14 DAY TRIAL // A team of Australian and British researchers, discovered that within our bodies, there is a protein called perforin, which punches holes in rogue cells, and kills them.
The researchers have deciphered the structure of the perforin pore, and as project leader Prof James Whisstock from Monash University says, “perforin is our body's weapon of cleansing and death.”
The principle is not complicated: when the immune system has detected a cancerous or virus-infected cells within the bloodstream, it activates these killer cells that basically execute it by lethal injection.
Professor Whisstock explains that the protein “breaks into cells that have been hijacked by viruses or turned into cancer cells and allows toxic enzymes in, to destroy the cell from within.
“Without it our immune system can't destroy these cells, [and] now [that] we know how it works, we can start to fine tune it to fight cancer, malaria and diabetes,” he adds.
The destruction mechanism of the infected cells is simple: when the killer cells get in close contact with the target, they release the perforin protein into a narrow space between the cells.
The protein will punch holes in the membrane of the infected cell and allow destructive enzymes to get in, destroying it.
The first time that someone observed that the human immune system could punch holes in target cells was 110 years ago, and that someone - Jules Bordet, won the Nobel Prize.

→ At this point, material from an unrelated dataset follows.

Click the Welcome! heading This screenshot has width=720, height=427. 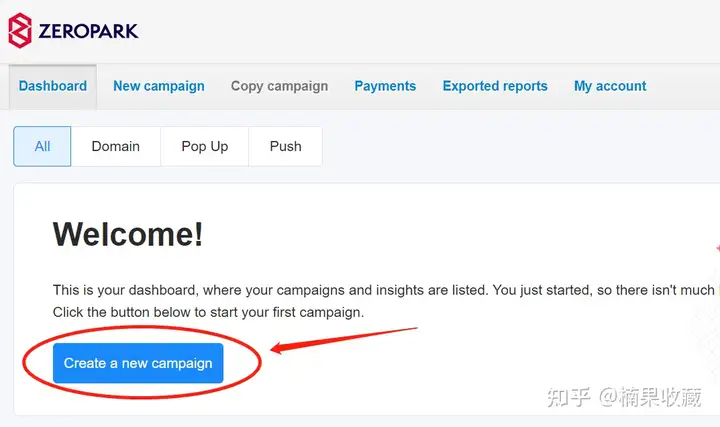pyautogui.click(x=128, y=235)

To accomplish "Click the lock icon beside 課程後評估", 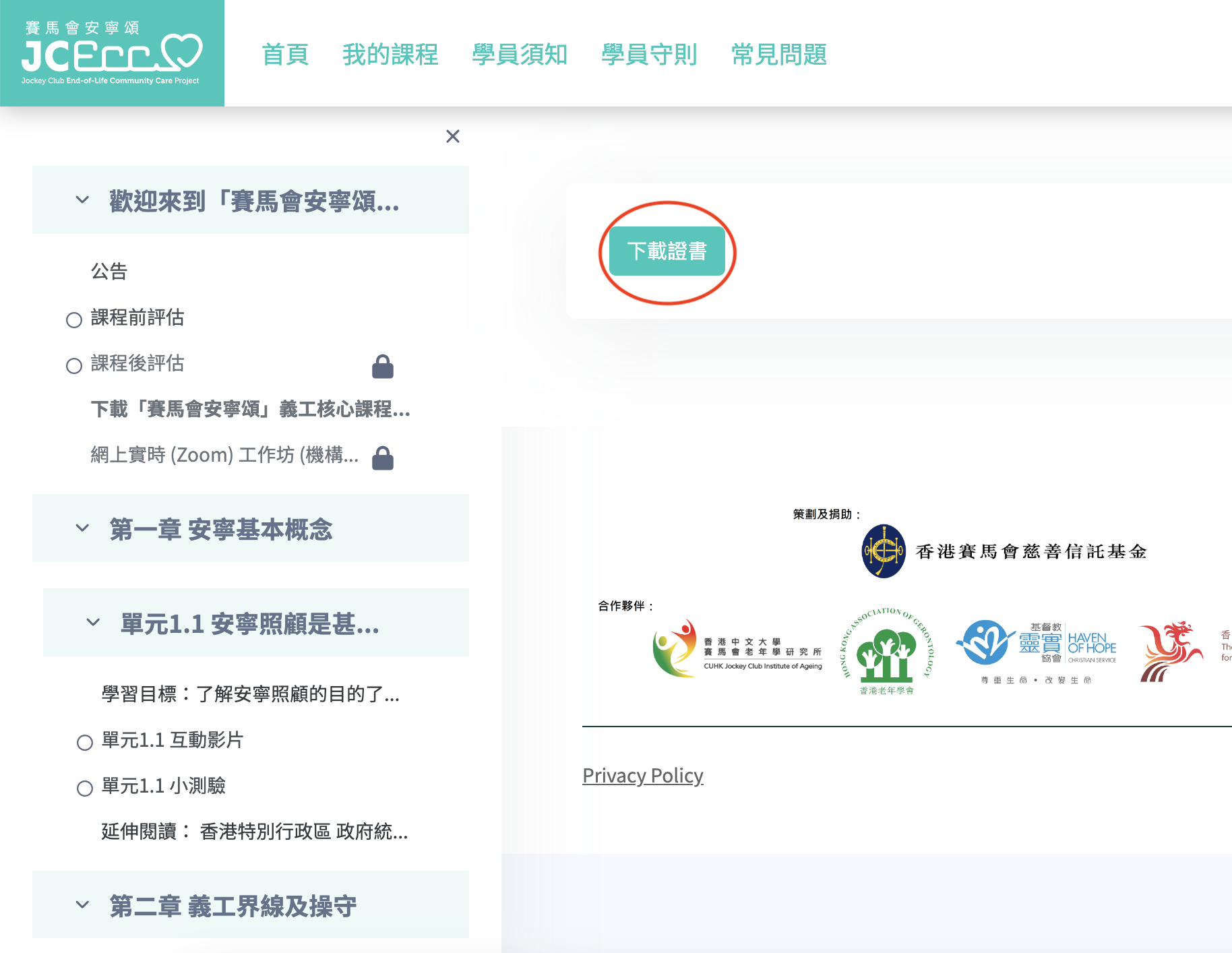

But it wasn't until now, that the structure of perforin – both in the water-soluble state and in the membrane pore, was explained.
Researcher Helen Saibil of Birkbeck College London, said that “the first major step in understanding perforin came from the discovery that it is related to a family of bacterial toxins, including pneumolysin, which we had previously studied.
“We went on to obtain an electron microscopy map of perforin pores, and we could see some similarities to pneumolysin pores but we couldn't interpret the structure in detail.”
Every pore contains 19 to 24 molecules of the protein, and can make an entrance of 130-200 Angstroms in width, and this discovery was made possible by the Australian Synchrotron, and the powerful electron microscopes at Birkbeck, the Royal Society of Chemistry reports.
Apparently, the main parts of the perforin molecule are very similar to those from toxins developed from bacteria like anthrax, listeria and streptococcus.
Prof Joe Trapani, head of the Cancer Immunology Program at Peter MacCallum Cancer Center in Melbourne said that “the molecular structure has survived for close to two billion years, we think.”
“This work is a dramatic illustration of the importance of the synchrotron,” added Whisstock.
“We simply couldn't have done it without this wonderful facility.”
Hagan Bayley of the University of Oxford, UK said that “this is a wonderful extension of the breakthrough work of 2007.
“The weapons used by our immune cells and by pathogenic bacteria have a common origin, but now it seems they swing their swords in different ways.”
Perforin is a very powerful molecule, and when it's not working properly, the body can't fight infected cells.
The molecule is also the culprit for autoimmune disease conditions, or for tissue rejection after a bone marrow transplant.
The team of researchers has received a $1 million grant from the Wellcome Trust, which will allow them to work on boosting perforin for more effective cancer protection and therapy for severe diseases such as cerebral malaria.
The discovery of this killer mechanism is published in the science journal Nature.